Friday, May 21, 2010

Child Pornography / Warrants / Sufficiency / Evidence of Age

U.S. v. Vosburgh, 2010 WL 1542340, April 20, 2010. Vosburgh appealed his conviction following a jury trial of possession and attempted possession of child pornography (18 U.S.C. § 2252). The investigation of Vosburgh began when an IP address linked to his account attempted to download child pornography on the internet. This, in addition to assertions that child pornography collectors maintain materials and rarely dispose of them, was the basis for issuance of a warrant to search Vosburgh’s apartment four months later. In his apartment agents seized an external hard drive which was later found to contain hundreds of images of "child erotica" (defined as sexually suggestive photos not sufficiently lascivious to meet the definition of sexually explicit conduct), and a thumbnail image file which contained two images of child pornography. The two images did not exist as independent picture files on the computer. The government asserted at trial that the existence of the thumbnail files indicated Vosburgh’s "prior possession" and viewing of the full image files, although they had since been deleted.
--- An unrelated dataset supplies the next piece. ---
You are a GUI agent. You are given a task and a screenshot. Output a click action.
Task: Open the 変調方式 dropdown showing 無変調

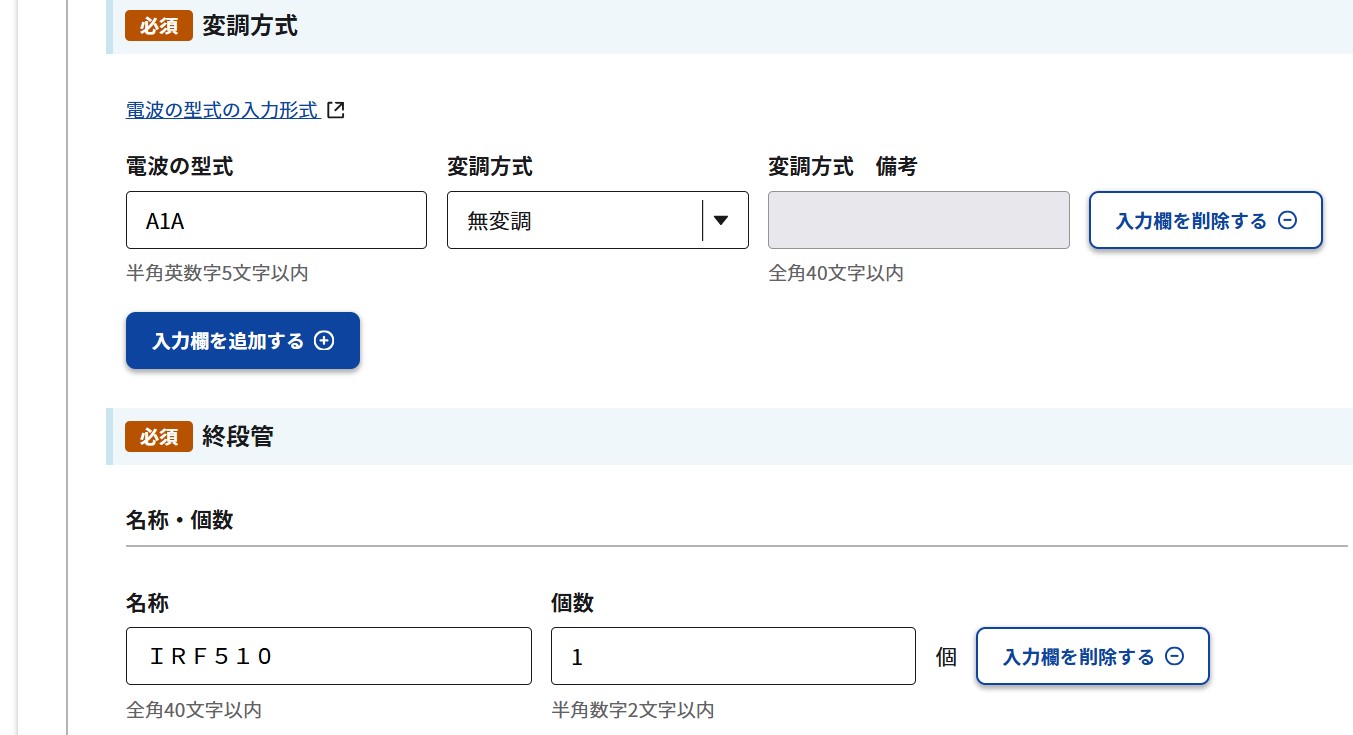pyautogui.click(x=575, y=220)
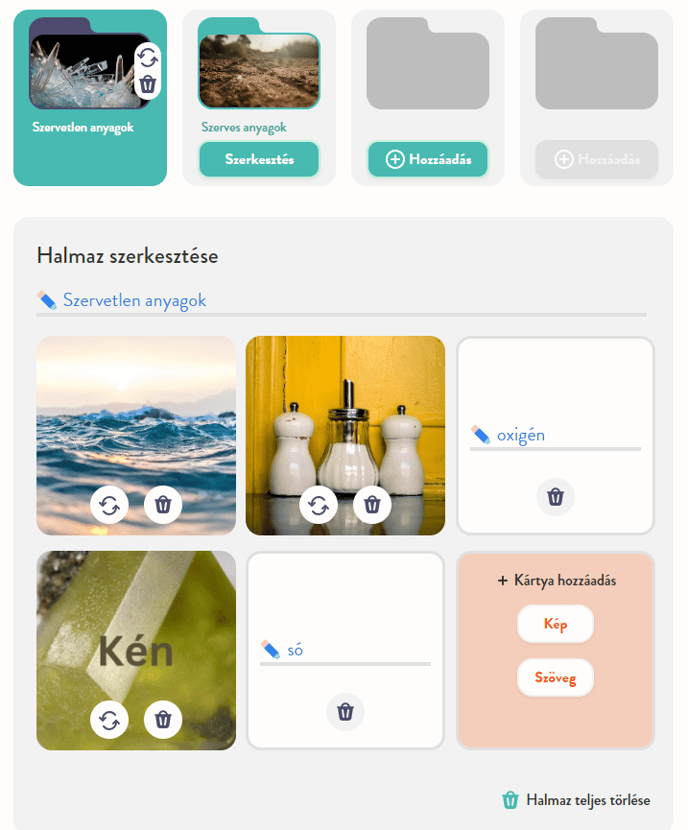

The Circuit affirmed the conviction in a lengthy opinion, finding that: (1) the warrant to search defendant's apartment, based on use of his IP address to access unlawful internet content four month’s earlier, provided a substantial basis for concluding there was a fair probability that contraband or evidence of an attempt to possess child pornography would be found in defendant's apartment; (2) the government did not constructively amend the indictment as to the count charging defendant with possession of child pornography by impermissibly changing its theory of prosecution, during closing argument, as to which visual depictions of child pornography-thumbnail images or full-size images-defendant unlawfully possessed; indictment did not charge defendant with possessing any particular depiction of child pornography, but with possessing a computer hard drive that contained visual depictions of child pornography, and any variance was not prejudicial as the defense at trial belied any claim of surprise; (3) the evidence was sufficient for the jury to make a finding on the government’s "prior possession" theory, where only thumbnails of files remained on the hard drive, and (4) admission of "child erotica" was not an abuse of discretion, as possession was probative of the defendant's interest in children, the limiting instruction was sufficient.